- _EXERCICES_
1. Réécrivez le passage du document source commençant par "Thibaut Claudel cultive" et allant jusqu'à "qui peut l’entourer.", en remplaçant "podcasts" par "émissions".
2. Répondez brièvement à ces questions à partir du document source.
(a) Pour quelle maison d'édition Thibaut Claudel a-t-il écrit son tout premier livre ?
(b) Quel projet lié à la pop-culture a-t-il concrétisé ?
(c) Quels podcasts a-t-il animés ?

- _DOCUMENT SOURCE_
C’est sur ce grand défi consistant à reprendre l’héritage d’une monstrueuse saga que Thibaut Claudel a souhaité revenir, à l’occasion de son tout premier livre pour Third Editions, maintenant que le soufflet d’un dernier long-métrage symbolique d’une licence loin d’être épargnée par sa communauté semble retombé, un an après. Une licence qui, d’ailleurs, est cinématographique avant d’être vidéoludique, contrairement à Resident Evil ou à Yakuza, dont nous vous avons parlé ces deux derniers mois dans le cadre de la bibliographie de Third Editions.
Thibaut Claudel cultive depuis son plus jeune âge une passion dévorante vis-à-vis de la science-fiction et particulièrement de Star Wars, ce qui l’a notamment amené à concrétiser son projet Republ33k.fr, lié à la pop-culture. Il a également été rédacteur en chef sur SyFantasy et rédacteur en chef adjoint de ARTS, qui regroupe des sites internet dont SyFantasy, où il a notamment déjà pu faire parler sa plume au sujet de la Guerre des Etoiles. Enfin il a aussi animé les podcasts Wookie Leaks et plus récemment Outrider, centralisés sur la saga et tout ce qui peut l’entourer.

- _DONNÉES FOURNIES_

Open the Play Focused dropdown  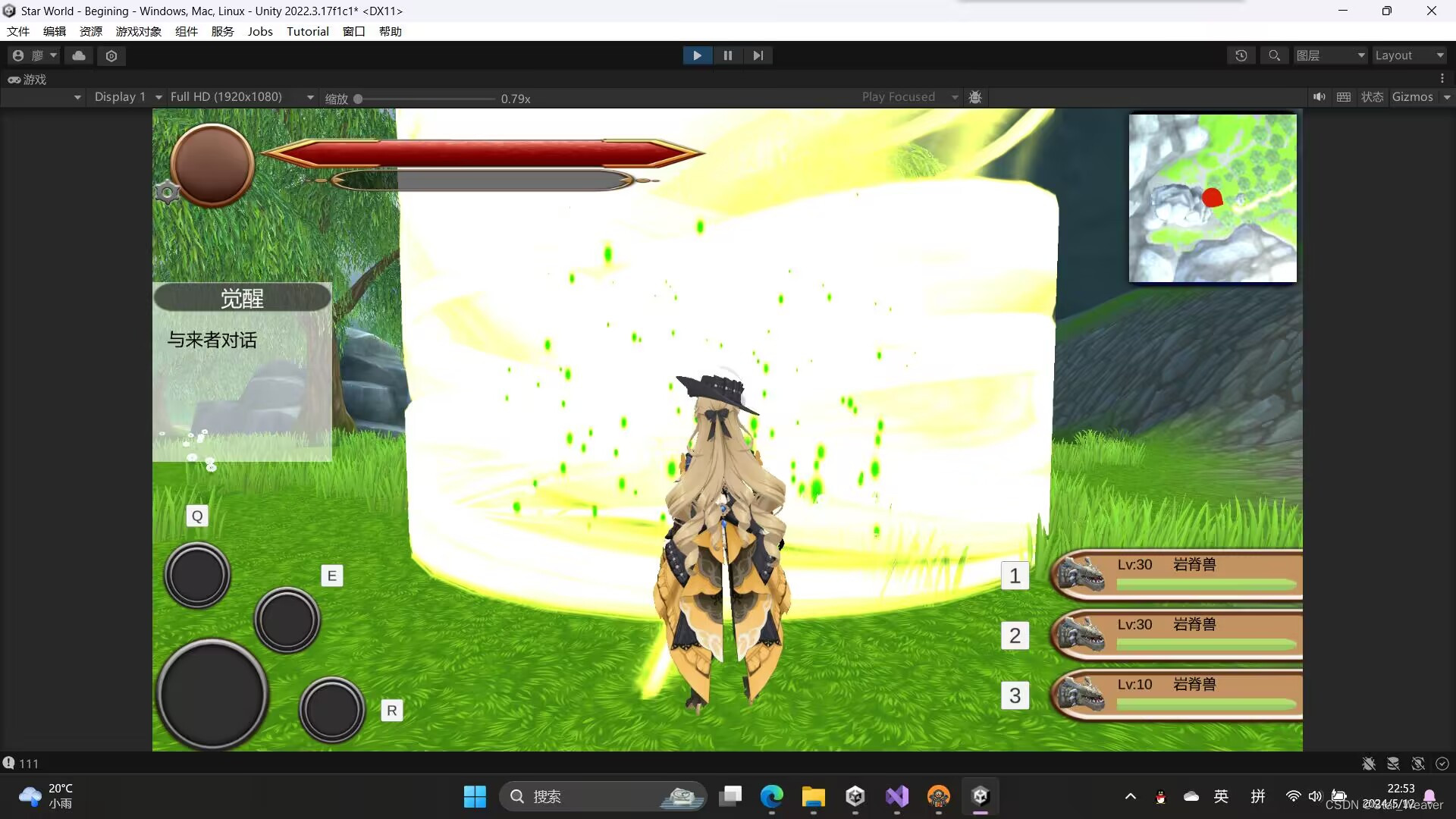point(909,97)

- _RÉSULTATS PAR EXERCICE_
1.
Thibaut Claudel cultive depuis son plus jeune âge une passion dévorante vis-à-vis de la science-fiction et particulièrement de Star Wars, ce qui l’a notamment amené à concrétiser son projet Republ33k.fr, lié à la pop-culture. Il a également été rédacteur en chef sur SyFantasy et rédacteur en chef adjoint de ARTS, qui regroupe des sites internet dont SyFantasy, où il a notamment déjà pu faire parler sa plume au sujet de la Guerre des Etoiles. Enfin il a aussi animé les émissions Wookie Leaks et plus récemment Outrider, centralisés sur la saga et tout ce qui peut l’entourer.

2.
(a) Third Editions.
(b) Republ33k.fr.
(c) Wookie Leaks et Outrider.